The patients enrolled have previously been treated with at least an immunomodulator agent (IMiD), and a proteasome inhibitor (PI). They have all developed resistance to their last line of therapy, and within 18 months from the study start to lenalidomide (IMiD), the most used drug for the treatment of multiple myeloma.
The primary endpoint of the phase 3 study is Progression Free Survival (PFS).
The study started in Q2 2017. In May 2020, the initial enrollment target of 450 patients were reached. A decision was made to continue recruitment up to 495 patients. The last patient was enrolled in September 2020. Top results from OCEAN were presented in May 2021. In conjunction with the presentation of the final PFS results Overall Survival data from the ITT-population was disclosed. In the final analysis melflufen met the primary endpoint of superior Progression Free Survival (PFS) compared to pomalidomide with a Hazard Ratio (HR) of 0.792 (95% CI 0.640-0.979, p-value 0.0311) as determined by the IRC. Overall Survival (OS) was a key secondary endpoint in the OCEAN study. The OS HR was 1.104 (0.846-1.441) in favor of pomalidomide for the Intention to Treat population.
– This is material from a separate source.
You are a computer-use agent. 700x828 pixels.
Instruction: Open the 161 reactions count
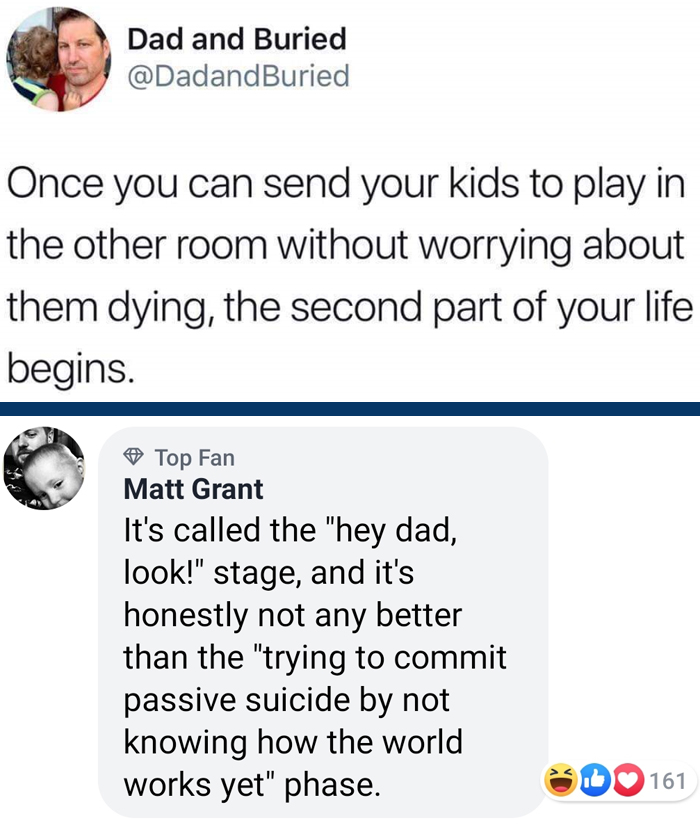pyautogui.click(x=668, y=781)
Based on the HR of 1.104 favoring pomalidomide, the FDA requested a partial clinical hold, pending further investigation. On July 28, the FDA issued a safety alert to patients and health care professionals regarding an increased risk of death associated with Pepaxto® in the OCEAN study.
OCEAN study will continue with long-term follow-up and documentation in accordance to previous plans.